_DIRECTIVES:_
1: Put this sentence from the text about an imagined future society into Spanish: "We've got too many people to live by hunting and gathering."
2: In the text about an imagined future society, copy the passage starting with "You would still have miners, perhaps" and going on through "other raw materials.", swapping "farming" for "agriculture" each time it appears.

--- start TEXT EXTRACT ---

You would still have miners, perhaps large mining organisations. It's difficult to imagine any sort of human civilisation without metals. Even if we didn't have money. Gold and diamonds have a lot of industrial uses.

You would still have farming. We've got too many people to live by hunting and gathering. There would be large and small farms and gardens run by people who are good at organising or who particularly enjoy farming and gardening. Lots of people would help with this, I think -- they'd get a lot of satisfaction from doing their bit to help grow the plants and animals that provide their food, textiles and other raw materials.

You would still have factories to make stuff (unless we want to go back to the pre-industrial age, and I don't! No phones? No cochlear implants? No precisely machined mechanical parts? No bicycles? No solar panels? No thanks.) but if people were show up for work without economic coercion, what would have to change? 

I'll let you think about that.

In the society I'm trying to imagine, a lot of current tasks would be unnecessary. For a start, I don't think you'd have police or lawyers. If money was still used, you might have bankers, but it's really starting to look like the whole borrowing and lending thing was a bad idea (as Jesus, or whoever wrote that stuff, tried to point out). One of my hopeful predictions is that people will gradually lose faith in privately-owned banks and desert them in favour of community-based financial organisations.

What about conflict? What about violent crime? What would happen to a person who hurt another person? Or where people aren't getting on, are finding it impossible to live harmoniously? This would be dealt with by the group of which both persons are a member, which might be family or household but might also be city or even world if a person hurt some random they met on the street. At the city level we might have a working group of people, call them counsellors, who are trained, train each other, to help those who get into this situation. To help them and perhaps their families talk together and understand what happened and grow and become greater people as a result of the experience. Each group could perhaps have its counsellors, people who are especially interested in helping others... but I hope that in an ideal world, everyone would be interested in that! A small family or neighbourhood group might not have any counsellors, but if they are having trouble sorting out a conflict they could ask for help from a neighbouring family or neighbourhood.

--- end TEXT EXTRACT ---
--- start GIVEN DATA ---

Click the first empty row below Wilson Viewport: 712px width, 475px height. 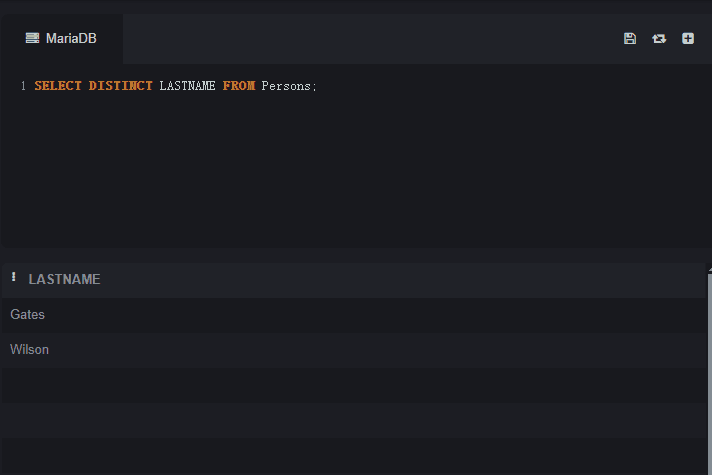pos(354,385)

--- end GIVEN DATA ---
--- start GIVEN DATA ---

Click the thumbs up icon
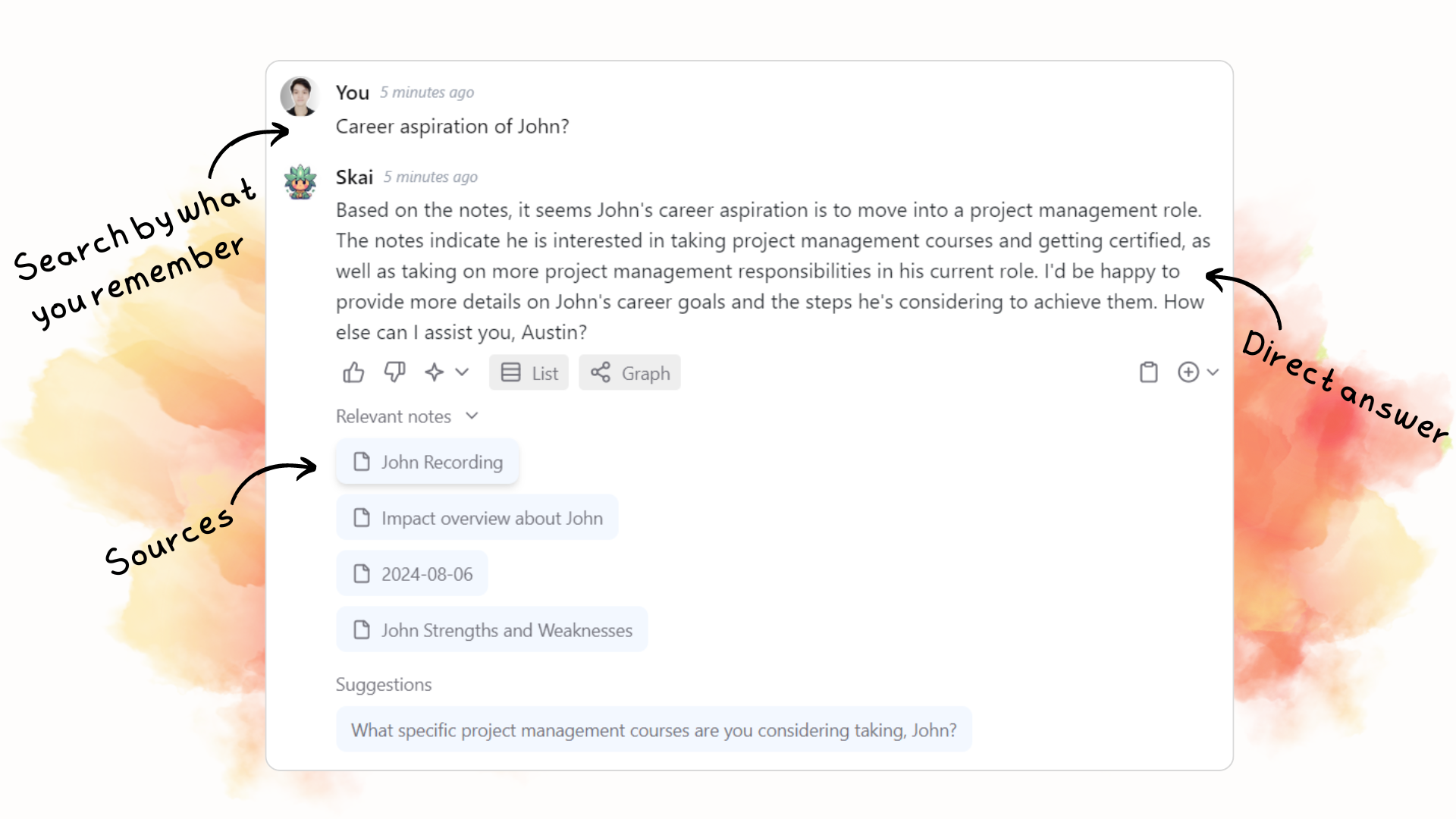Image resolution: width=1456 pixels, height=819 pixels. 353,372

--- end GIVEN DATA ---
--- start GIVEN DATA ---

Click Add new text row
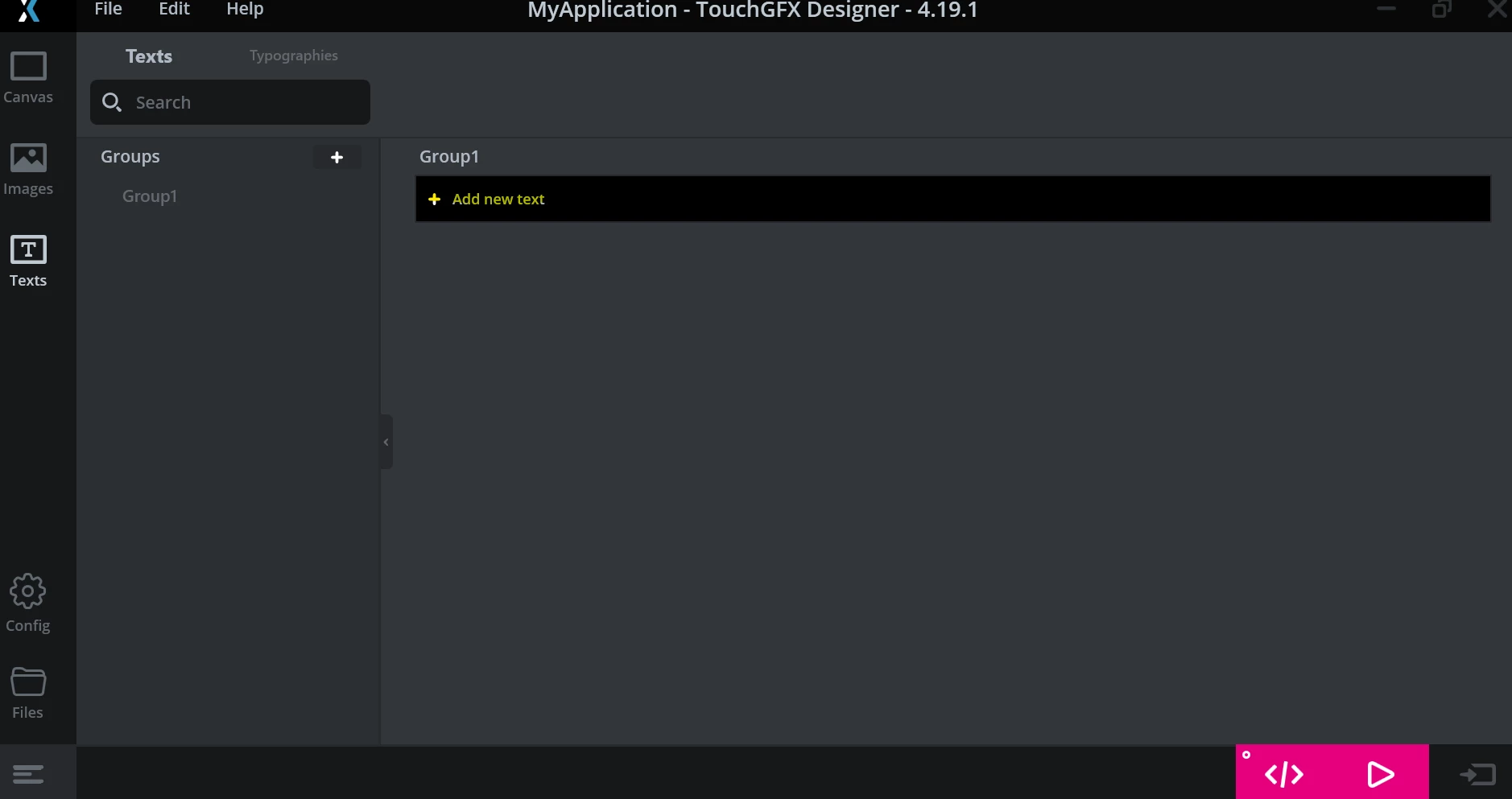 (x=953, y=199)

--- end GIVEN DATA ---

_EXERCISE RESULTS:_
1: Somos demasiadas personas para vivir de la caza y la recolección.

2:
You would still have miners, perhaps large mining organisations. It's difficult to imagine any sort of human civilisation without metals. Even if we didn't have money. Gold and diamonds have a lot of industrial uses.

You would still have agriculture. We've got too many people to live by hunting and gathering. There would be large and small farms and gardens run by people who are good at organising or who particularly enjoy agriculture and gardening. Lots of people would help with this, I think -- they'd get a lot of satisfaction from doing their bit to help grow the plants and animals that provide their food, textiles and other raw materials.